The FBI arrested Okeke in August 2019 on charges of conspiracy to commit computer and wire fraud. He pleaded guilty in June 2020 (see: Nigerian Entrepreneur Pleads Guilty in $11 Million BEC Scam).
Attack on Unatrac
On April 1, 2018, the CFO at Unatrac received a phishing email containing a link, which when clicked on, redirected him to a phishing site that was designed to look like a legitimate Microsoft Office365 login page. The CFO unknowingly entered his login credentials on the fake webpage, giving the criminals access to his credentials and, in turn, his entire account, according to an FBI affidavit.
Okeke and others accessed the CFO's Office365 account 464 times between April 6 and April 20, 2018, mostly from IP addresses located in Nigeria, the FBI says. They sent fraudulent wire transfer requests from the account to Unatrac's financial team. To add credibility to their requests, the cybercriminals sent fake invoices to the CFO's account from external accounts and forwarded them to the finance team.

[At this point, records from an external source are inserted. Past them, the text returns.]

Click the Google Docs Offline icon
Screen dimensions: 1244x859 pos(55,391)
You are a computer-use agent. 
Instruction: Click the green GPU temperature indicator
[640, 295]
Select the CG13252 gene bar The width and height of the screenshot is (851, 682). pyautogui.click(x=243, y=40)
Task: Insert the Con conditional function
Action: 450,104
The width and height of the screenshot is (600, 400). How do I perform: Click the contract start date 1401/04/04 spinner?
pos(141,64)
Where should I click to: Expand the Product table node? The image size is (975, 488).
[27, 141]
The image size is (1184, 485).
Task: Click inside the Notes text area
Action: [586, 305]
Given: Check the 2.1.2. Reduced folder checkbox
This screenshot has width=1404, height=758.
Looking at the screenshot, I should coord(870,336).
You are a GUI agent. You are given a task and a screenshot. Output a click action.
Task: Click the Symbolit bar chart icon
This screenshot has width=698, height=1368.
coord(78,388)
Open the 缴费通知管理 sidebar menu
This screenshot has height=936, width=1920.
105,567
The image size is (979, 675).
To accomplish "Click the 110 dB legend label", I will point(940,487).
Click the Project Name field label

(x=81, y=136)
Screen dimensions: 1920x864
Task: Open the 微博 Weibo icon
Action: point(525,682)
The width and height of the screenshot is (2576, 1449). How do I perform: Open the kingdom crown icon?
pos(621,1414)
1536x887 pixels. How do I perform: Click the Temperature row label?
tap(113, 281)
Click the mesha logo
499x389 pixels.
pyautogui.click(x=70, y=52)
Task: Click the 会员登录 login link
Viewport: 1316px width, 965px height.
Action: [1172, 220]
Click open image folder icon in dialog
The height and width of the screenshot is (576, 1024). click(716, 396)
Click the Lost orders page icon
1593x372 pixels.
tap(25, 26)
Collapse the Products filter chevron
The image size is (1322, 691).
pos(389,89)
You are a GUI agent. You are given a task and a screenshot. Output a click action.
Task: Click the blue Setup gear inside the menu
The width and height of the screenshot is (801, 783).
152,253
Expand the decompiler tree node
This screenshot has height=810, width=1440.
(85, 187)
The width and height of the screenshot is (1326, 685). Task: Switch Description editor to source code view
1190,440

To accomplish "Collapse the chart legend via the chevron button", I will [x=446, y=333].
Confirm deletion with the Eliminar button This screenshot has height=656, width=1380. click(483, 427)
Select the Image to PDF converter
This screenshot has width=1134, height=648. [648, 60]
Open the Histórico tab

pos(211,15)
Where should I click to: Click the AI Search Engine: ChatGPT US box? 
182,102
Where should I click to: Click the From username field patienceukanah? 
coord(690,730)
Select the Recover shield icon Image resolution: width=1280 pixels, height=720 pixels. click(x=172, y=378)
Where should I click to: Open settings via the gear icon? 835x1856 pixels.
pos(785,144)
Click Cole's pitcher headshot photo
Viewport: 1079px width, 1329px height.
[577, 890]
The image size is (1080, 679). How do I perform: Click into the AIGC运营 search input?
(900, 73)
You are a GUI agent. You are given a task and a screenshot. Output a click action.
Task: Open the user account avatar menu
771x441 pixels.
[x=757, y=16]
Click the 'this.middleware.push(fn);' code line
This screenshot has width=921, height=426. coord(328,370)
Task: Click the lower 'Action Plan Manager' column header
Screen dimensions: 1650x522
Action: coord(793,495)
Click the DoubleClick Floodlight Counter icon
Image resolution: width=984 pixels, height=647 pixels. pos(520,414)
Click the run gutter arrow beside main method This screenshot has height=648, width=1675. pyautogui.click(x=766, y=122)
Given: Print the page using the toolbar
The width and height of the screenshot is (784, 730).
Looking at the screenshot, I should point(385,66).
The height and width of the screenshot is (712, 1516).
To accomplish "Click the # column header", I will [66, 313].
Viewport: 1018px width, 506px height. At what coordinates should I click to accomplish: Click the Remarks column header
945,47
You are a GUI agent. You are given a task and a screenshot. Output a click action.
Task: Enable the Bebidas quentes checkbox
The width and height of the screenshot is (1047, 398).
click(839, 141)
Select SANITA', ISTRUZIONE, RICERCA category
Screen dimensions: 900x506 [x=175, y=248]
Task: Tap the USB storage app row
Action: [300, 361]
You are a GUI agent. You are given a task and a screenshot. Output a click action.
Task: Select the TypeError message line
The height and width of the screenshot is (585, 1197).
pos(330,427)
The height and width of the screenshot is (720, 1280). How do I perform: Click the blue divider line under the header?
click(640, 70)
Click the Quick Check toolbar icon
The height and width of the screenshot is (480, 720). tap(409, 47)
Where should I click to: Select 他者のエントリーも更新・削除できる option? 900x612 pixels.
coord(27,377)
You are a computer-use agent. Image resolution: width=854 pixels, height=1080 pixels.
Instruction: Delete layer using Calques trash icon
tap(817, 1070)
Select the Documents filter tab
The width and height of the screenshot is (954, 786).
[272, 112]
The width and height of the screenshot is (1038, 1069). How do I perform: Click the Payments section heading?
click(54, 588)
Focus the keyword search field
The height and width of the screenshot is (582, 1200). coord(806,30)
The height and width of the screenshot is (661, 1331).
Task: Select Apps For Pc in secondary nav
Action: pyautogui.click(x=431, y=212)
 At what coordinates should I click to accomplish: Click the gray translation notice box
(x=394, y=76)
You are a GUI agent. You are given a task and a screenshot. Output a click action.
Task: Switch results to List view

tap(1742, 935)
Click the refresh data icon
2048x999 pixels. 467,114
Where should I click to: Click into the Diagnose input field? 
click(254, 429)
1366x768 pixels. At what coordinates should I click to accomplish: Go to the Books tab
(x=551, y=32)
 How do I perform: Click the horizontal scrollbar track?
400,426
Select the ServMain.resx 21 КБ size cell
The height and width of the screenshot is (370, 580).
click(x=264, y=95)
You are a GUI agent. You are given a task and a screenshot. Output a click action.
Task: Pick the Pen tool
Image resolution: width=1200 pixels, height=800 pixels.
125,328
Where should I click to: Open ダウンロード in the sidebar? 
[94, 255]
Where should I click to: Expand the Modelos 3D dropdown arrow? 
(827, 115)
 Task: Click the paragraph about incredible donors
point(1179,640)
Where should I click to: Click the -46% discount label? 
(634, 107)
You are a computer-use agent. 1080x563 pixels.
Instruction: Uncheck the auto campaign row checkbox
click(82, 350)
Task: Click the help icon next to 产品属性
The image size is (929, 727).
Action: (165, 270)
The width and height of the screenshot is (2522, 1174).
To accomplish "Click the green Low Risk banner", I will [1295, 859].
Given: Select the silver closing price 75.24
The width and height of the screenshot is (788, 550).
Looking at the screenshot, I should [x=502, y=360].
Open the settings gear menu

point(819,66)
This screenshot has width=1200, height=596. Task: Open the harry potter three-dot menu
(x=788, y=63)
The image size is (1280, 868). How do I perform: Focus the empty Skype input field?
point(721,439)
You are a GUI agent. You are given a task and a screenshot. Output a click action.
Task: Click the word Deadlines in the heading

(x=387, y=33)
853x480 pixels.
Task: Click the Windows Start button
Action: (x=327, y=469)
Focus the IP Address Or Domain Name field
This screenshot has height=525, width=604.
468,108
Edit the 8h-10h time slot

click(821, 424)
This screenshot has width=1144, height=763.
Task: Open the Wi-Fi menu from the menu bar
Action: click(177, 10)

To hide their activities from the CFO, the conspirators created or modified the email filter rules for the account, intercepted legitimate emails from the finance team, marked them as read and moved them to another folder outside the inbox, the FBI says.
The finance team at Unatrac processed 15 payments to overseas accounts, totaling almost $11 million, most of which could not be recovered by the time the company discovered the fraud, according to the affidavit.
FBI agents traced the email addresses used to conduct the scam to Okeke. The email account he used contained records of emails and chats that were related to creating spoofed websites aimed at tricking victims into sharing their credentials, according to court documents.
Okeke was a well-known businessman whose Invictus Group ran construction, agriculture, oil and gas, telecom and real estate operations. He was profiled in 2016 by Forbes as one of "Africa's most promising entrepreneurs," court documents show.
BEC Scams
Over the years, Nigerian BEC scams have evolved to become more sophisticated.
In November 2020, Interpol, along with Nigerian law enforcement agencies and security firm Group-IB, uncovered a massive Nigerian business email compromise gang that was active across more than 150 countries (see: Interpol Busts Massive Nigerian BEC Gang).
In July 2020, a Nigerian national allegedly laundered millions of dollars stolen in BEC scams, according to the Justice Department (see: Just How Lucrative Are BEC Scams?).
A security report that Palo Alto Network's Unit 42 released in April 2020 found cybercrime gangs operating out of Nigeria waged a combined total of 92,000 business email compromise attacks each month in 2019, a 172% increase from the previous year (see: Nigerian BEC Scammers Increase Proficiency: Report).